What is Lucas reagent 1


The Lucas sample (also Lucas test) is a detection reaction in organic chemistry to differentiate between primary, secondary and tertiary alcohols. Depending on the position of the hydroxyl group in the alcohol molecule, alcohols react with nucleophilic substitution at different speeds or not at all. Since the alcohol is completely in the added Lucas reagent must solve, the test is limited to alcohols with fewer than six carbon atoms[1].

Table of Contents

The reagent

The Lucas reagent - named after Howard J. Lucas - is a solution of zinc chloride in concentrated hydrochloric acid; The hydrochloric acid is a reactive component and zinc chloride serves as a catalyst. This mixture was already before the publication of his test by Norris and Taylor[2] has been used for other purposes, as Lucas himself writes[3].


To carry out the Lucas test, a few drops of the alcohol to be tested are placed in the Lucas reagent and shaken. The test is positive if a milky-cloudy liquid forms. This happens at different speeds, depending on the position of the hydroxyl group:

  • Primary alcohols: reaction only when the sample is heated[1]
Examples: ethanol or 1-propanol
  • Secondary alcohols: reaction within a short time (about five minutes)
Examples: 2-propanol or 2-butanol
  • Tertiary alcohols: instantaneous reaction
Example: 2-methyl-2-propanol.

The reaction time is longer, the smaller the ratio of reagent to alcohol and the lower the temperature.


Low molecular weight alcohols dissolve very well in water and also in the Lucas reagent. Depending on the position of the hydroxyl group, the alcohols react with the reagent by substituting the OH group with a chlorine atom. The inert primary alcohols do not react noticeably and the solution remains clear. Secondary alcohols react in a few minutes, and the resulting chlorinated hydrocarbon initially clouds the solution and then separates out as a water-insoluble phase. The much more reactive tertiary alcohols instantly show turbidity and phase separation:


An exception is allyl alcohol, in which the reaction - like the tertiary alcohols - occurs immediately. In addition, the resulting allyl chloride is im Lucas reagent soluble, so that the necessary cloudiness does not occur.

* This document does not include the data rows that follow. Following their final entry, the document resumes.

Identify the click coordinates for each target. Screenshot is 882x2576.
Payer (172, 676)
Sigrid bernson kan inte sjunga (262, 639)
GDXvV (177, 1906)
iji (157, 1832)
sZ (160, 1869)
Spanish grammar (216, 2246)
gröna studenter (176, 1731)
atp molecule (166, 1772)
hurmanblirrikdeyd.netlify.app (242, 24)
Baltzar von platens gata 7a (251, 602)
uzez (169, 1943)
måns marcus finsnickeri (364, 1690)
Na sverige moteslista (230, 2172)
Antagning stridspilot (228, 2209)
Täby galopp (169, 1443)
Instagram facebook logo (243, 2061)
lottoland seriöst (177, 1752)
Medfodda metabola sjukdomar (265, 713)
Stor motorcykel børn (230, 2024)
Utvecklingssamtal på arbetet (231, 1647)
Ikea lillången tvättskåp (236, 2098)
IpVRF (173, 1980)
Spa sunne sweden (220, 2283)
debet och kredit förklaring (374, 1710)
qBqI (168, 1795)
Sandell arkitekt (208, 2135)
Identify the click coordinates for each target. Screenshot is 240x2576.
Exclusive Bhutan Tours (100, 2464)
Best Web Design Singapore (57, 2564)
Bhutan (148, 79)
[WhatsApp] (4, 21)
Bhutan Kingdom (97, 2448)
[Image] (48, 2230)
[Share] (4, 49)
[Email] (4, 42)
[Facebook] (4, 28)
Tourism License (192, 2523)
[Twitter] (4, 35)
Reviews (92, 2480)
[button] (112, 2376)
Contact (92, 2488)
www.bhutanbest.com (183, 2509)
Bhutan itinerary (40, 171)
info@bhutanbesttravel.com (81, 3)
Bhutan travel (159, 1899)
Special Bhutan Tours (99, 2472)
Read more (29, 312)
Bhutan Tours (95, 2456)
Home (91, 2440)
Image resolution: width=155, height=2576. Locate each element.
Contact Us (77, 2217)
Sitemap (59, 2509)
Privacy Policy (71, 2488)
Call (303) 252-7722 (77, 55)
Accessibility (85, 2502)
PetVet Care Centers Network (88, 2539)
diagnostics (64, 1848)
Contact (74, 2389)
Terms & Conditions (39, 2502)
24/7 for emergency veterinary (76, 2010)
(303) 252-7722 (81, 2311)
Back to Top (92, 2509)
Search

Phenols give a negative result because neither an SN2 reaction - this requires a nucleophilic attack from the back, i.e. from the inside of the ring - still SN1 reaction - a phenyl cation is not formed under these conditions - is possible.

Individual evidence

  1. abPaula Y. Bruice and Thomas Lazar, Organic chemistry (2007), p. 502 ISBN 978-3-8273-7190-4
  2. ↑ Norris and Taylor, J. Am. Chem. Soc46, 753 (1924)
  3. ↑ H.J. Lucas,J. Am. Chem. Soc52, 802 (1930)


Categories:Detection reaction | Name reaction

Status of information: 11/23/2020 6:25:42 AM CET

Source: Wikipedia (authors [version history]) License: CC-BY-SA-3.0

Changes: All images and most of the design elements associated with them have been removed. Some of the icons have been replaced by FontAwesome icons. Some templates have been removed (such as "Article worth reading", "Excellent article") or rewritten. Most of the CSS classes have been removed or standardized.
Wikipedia-specific links that do not lead to articles or categories (such as "Redlink", "Edit links", "Portal links") have been removed. All external links have an additional FontAwesome icon. In addition to other small design adjustments, media containers, maps, navigation boxes, spoken versions and geo-microformats have been removed.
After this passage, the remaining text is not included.